Bio of someone in the profession

            Ian Quinn is a financial engineer at First Derivatives, a New York city-based technology provider. Mr. Quinn graduated with a Bachelor of Science in Finance at Wake Forest University. He worked as a Corporate Finance intern at the University of Sydney. His main responsibilities included reviewing funding and capital planning projects, and organizing purchased and leased asset data. He also interned as an Entry Financial Analyst at Acxiom. He has done finance courses, including Applied Quantitative Analysis for Finance, Management Information System. With these education and work experience, Mr. Quinn was able to secure a Finance Engineer position at First Derivatives, where he assists in establishing firm streaming analytics, operational intelligence, and in-memory computing.

Pros and Cons

            Landing a job in the field of financial engineering has its advantages and disadvantages. For one thing, earning that position makes one a lucky star because it is highly competitive. At the end of the year, financial engineers part with above average salaries, augmented with lucrative perks, bonuses, and investment plans. In terms of skill utilization, mathematics geniuses relish applying mathematical formulas to establish new ways of assessing market data. Lawler & Thye (2009), point that there is an overwhelming high sense of fulfillment and self-actualization when a young professional (financial engineer in this case) is able to educate senior, established investors on better methods and approaches for buying, selling, and trading. Beyond their suits are brains that crunch huge financial figures, and their job has a bright future.
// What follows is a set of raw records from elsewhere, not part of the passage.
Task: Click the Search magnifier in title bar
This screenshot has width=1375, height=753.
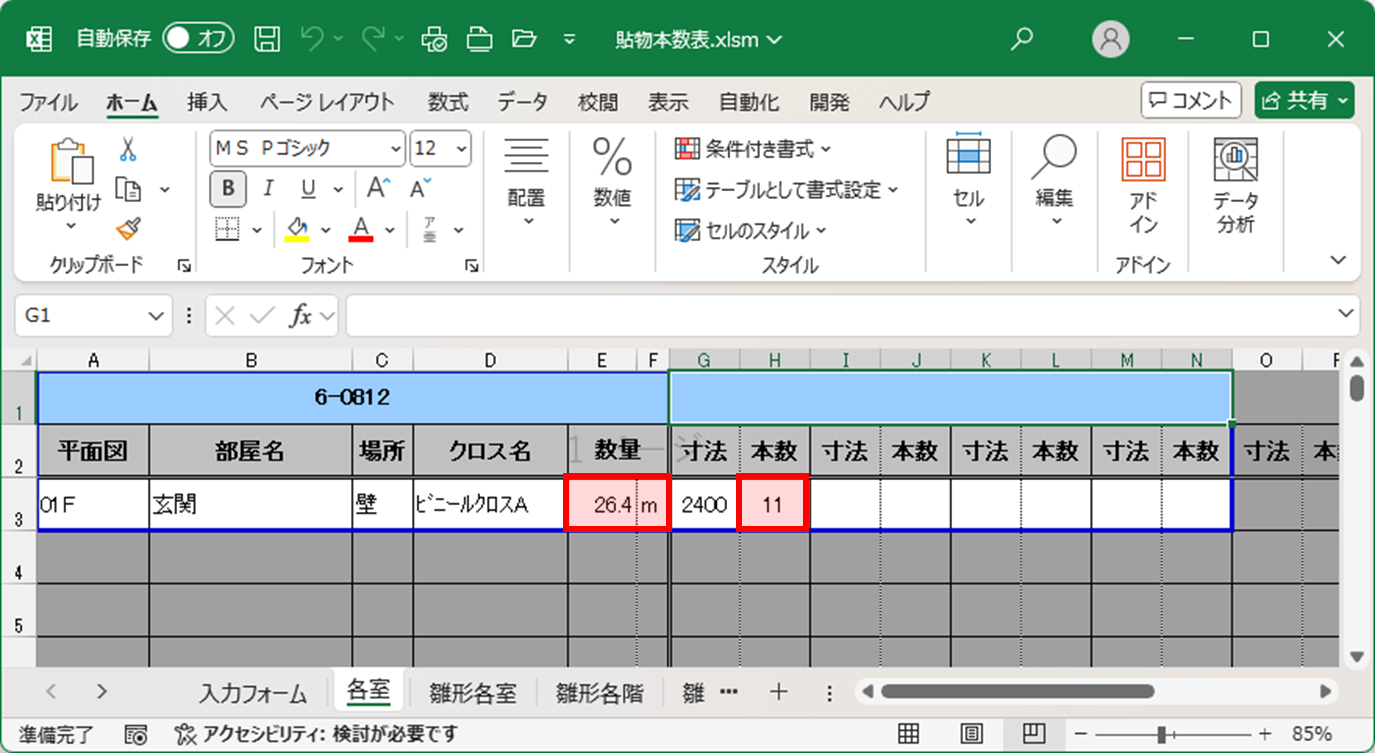Action: click(1021, 39)
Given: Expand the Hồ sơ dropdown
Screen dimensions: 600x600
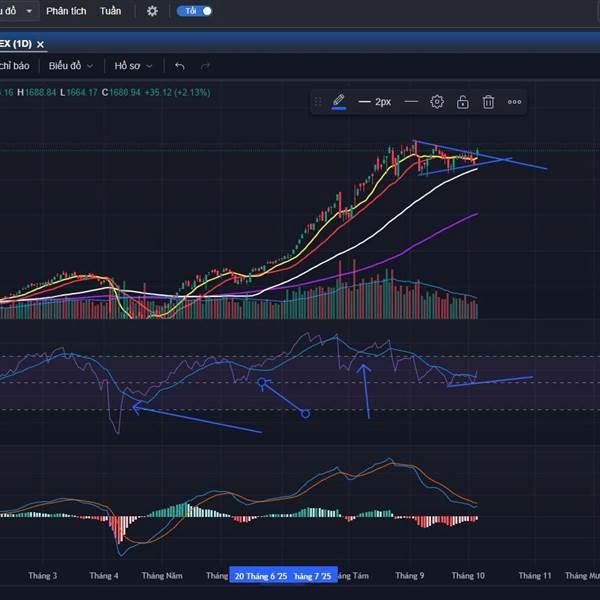Looking at the screenshot, I should pyautogui.click(x=133, y=66).
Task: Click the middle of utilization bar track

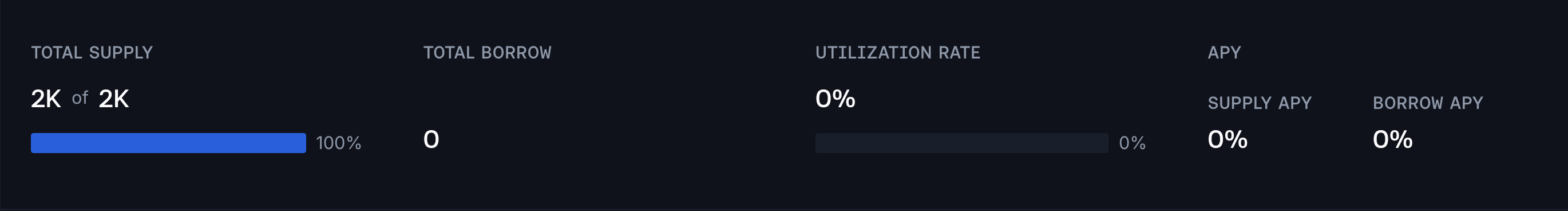Action: pos(962,143)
            On the other hand, the field is highly stressful. Especially for the meek and anxious, financial engineering can lead to mental health issues. According to Lawler & Thye (2009), mental health problems are associated with low employee productivity. In such cases, a financial engineer risks losing their job as a result of poor work performance. Job stability in the field is also wanting. When a professional, especially quants, make bad investment performance for a company, they risk being fired (Patterson, 2010). Moreover, it is tasking to handle large sums of money.

References

Beder, T. S., & Marshall, C. M. (2011). Financial Engineering: The Evolution of a Profession. New York, NY, USA : John Wiley & Sons.

Duffy, D. J. (2013). Introduction to C++ for Financial Engineers: An Object-Oriented Approach. New York, NY: John Wiley & Sons.
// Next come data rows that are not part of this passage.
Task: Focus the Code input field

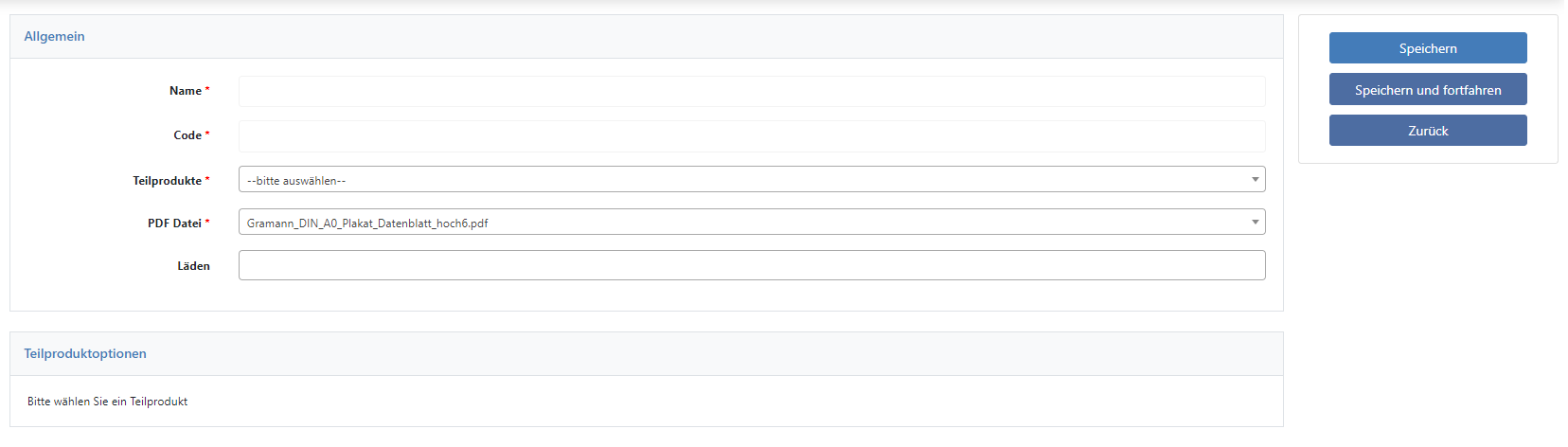Action: [752, 135]
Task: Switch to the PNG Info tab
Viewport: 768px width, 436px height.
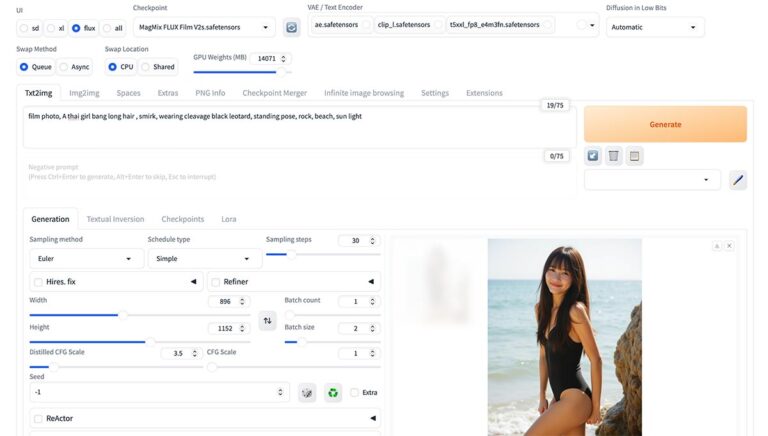Action: click(x=210, y=93)
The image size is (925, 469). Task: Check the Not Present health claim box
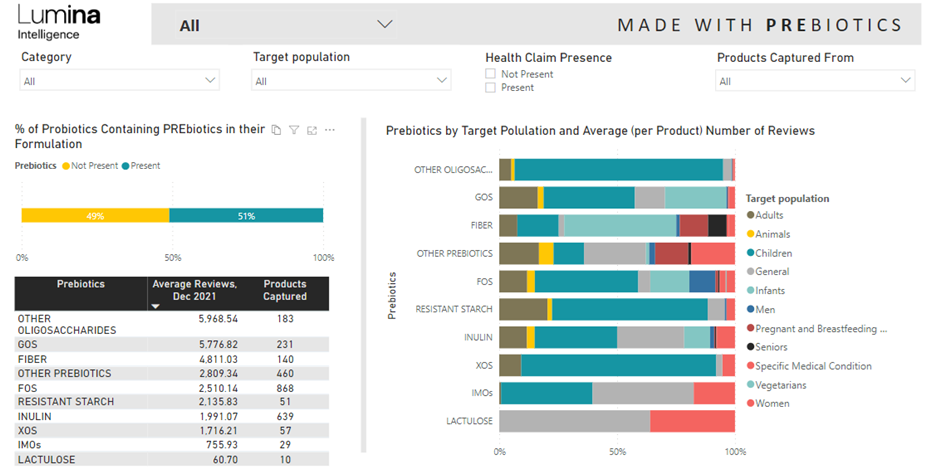[490, 74]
Glasserman, P. (2004). Monte Carlo methods in financial engineering. New York: Springer.

Kosowski, R., & Neftci, S. N. (2015). Principles of financial engineering. Amsterdam : Academic Press.

Lawler, E. J., & Thye, S. R. (2009). Social psychology of the workplace. Bingley: Emerald Group Publishing Limited.

Lépinay, V. A. (2011). Codes of finance: Engineering derivatives in a global bank. Princeton [N.J.: Princeton University Press.

Patterson, S. (2010). The quants: How a small band of math wizards took over Wall St. and nearly destroyed it. New York: Crown.